Published December 02, 2012
In the early decades of the 20th century, the magazine Popular Mechanics made a few predictions of future innovations. Some resembled modern conveniences, such as the video chat feature of Skype or Internet shopping, but many of the magazine's prognostications never materialized.
"Rational rectangular cities" with traffic traveling on multiple levels would have been nice, Gregory Benford, a professor of physics at the University of California, Irvine, and a sci-fi author told an audience at the New York Academy of Sciences on Wednesday, Nov. 28, night during a discussion of the broken promises of science and innovation.
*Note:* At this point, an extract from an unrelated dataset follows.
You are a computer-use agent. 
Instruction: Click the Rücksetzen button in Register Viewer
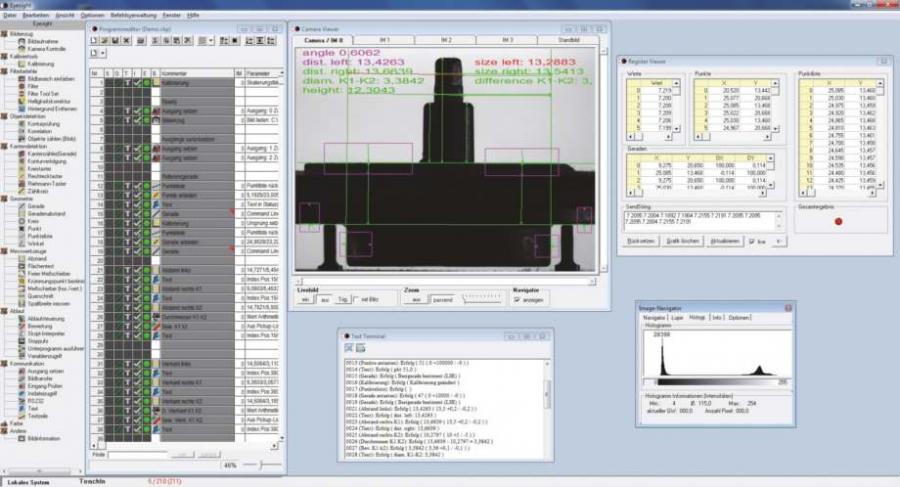point(641,241)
Basic engineering principles made airports situated on giant balloons airports unrealistic, while predictions of tunnels across continents fell victim to the heat deep in the Earth. "Yes you can build it, but the passengers die from heat exposure," Benford said.
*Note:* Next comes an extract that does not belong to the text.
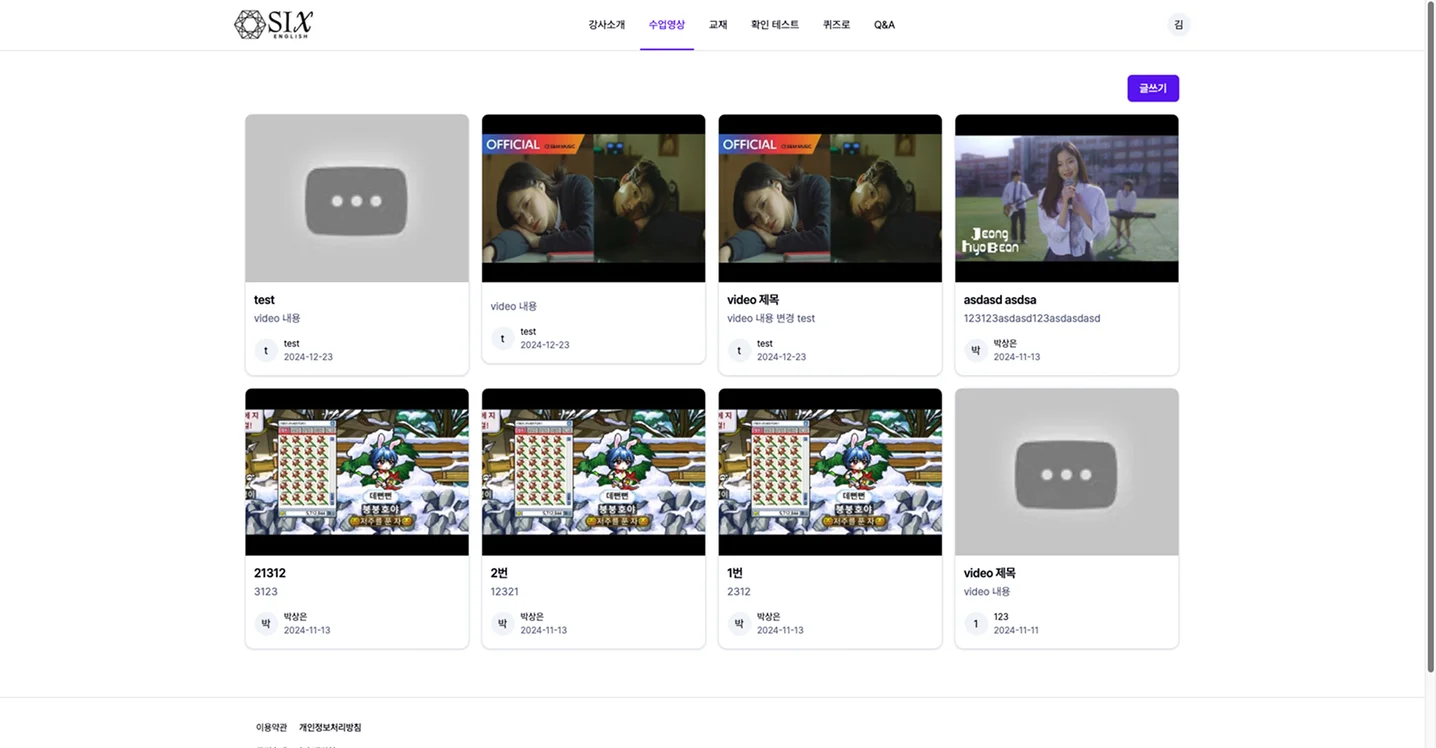Switch to the 수업영상 tab
Viewport: 1436px width, 748px height.
click(667, 25)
The magazine also predicted a form of biotechnology that has yet to occur: a house that blooms like a flower.
"We grow these trees, chop them up and put them back together," Benford said, describing the familiar wooden house. "Why don't we just design the seed so it grows the house?
"The point I really want you to remember is science doesn't promise you a future, science is about finding out how the world works," he told the audience. "When you start predicting the future, you are talking about imagination."
Of course science, and the technology it has made possible, have continued to deliver advancements. But progress often doesn't accomplish the things we expect, or even need. This concerns more than simply the disappointing lack of flying cars and dinners in pill form. Moderator George Musser, a contributing editor at Scientific American, told of an African friend now living in a refugee camp in Burkina Faso who had scarce food and shelter for the 29 members of his family, but could get Internet access. [Infographic: The History of Flying Cars]
Likewise, the war on cancer, which Richard Nixon declared 40 years ago, has so far failed to deliver a cure. And a theory of unified physics has yet to emerge, in spite of a prediction from 2001 that it would have been formulated within the following 10 to 15 years, Musser said.
However, sometimes progress occurs in unexpected ways. For instance, the war on cancer may not have cured the disease, but "it has made some progress, as well," said panelist Stuart Firestein, a professor at Columbia University who studies the vertebrate olfactory system. "We have learned a tremendous amount about cell biology, growth and differentiation."
Of course, not all unintended consequences are good. As a graduate student, plant physiologist Arthur Galston sought to speed up the soybean reproductive cycle with a synthetic chemical, but found that a heavy application made the plants shed their leaves, recounted panelist Christiana Peppard, an ethicist at Fordham University.
Galston's work laid the foundation for the creation of Agent Orange, a chemical weapon used by the U.S. military during the Vietnam War. Exposure to Agent Orange has been linked to certain cancers and other health problems, including birth defects.
Active imagination, scientists' own pride and funding structures that favor research oriented toward a specific purpose all contribute to the creation of false promises. But the public shares in the responsibility because it demands concrete answers where they may not exist, according to Peppard.
"There is a culture of desire for certainty," Peppard said. "We want to know, we just want to know something."
However, this human desire conflicts with the nature of science.
"Part and parcel to science is uncertainty and doubt. Science revises, that is what we do," Firestein said. "How do you [make] predictions when you know everything is open to revision? How do you base policy decisions on something like this?"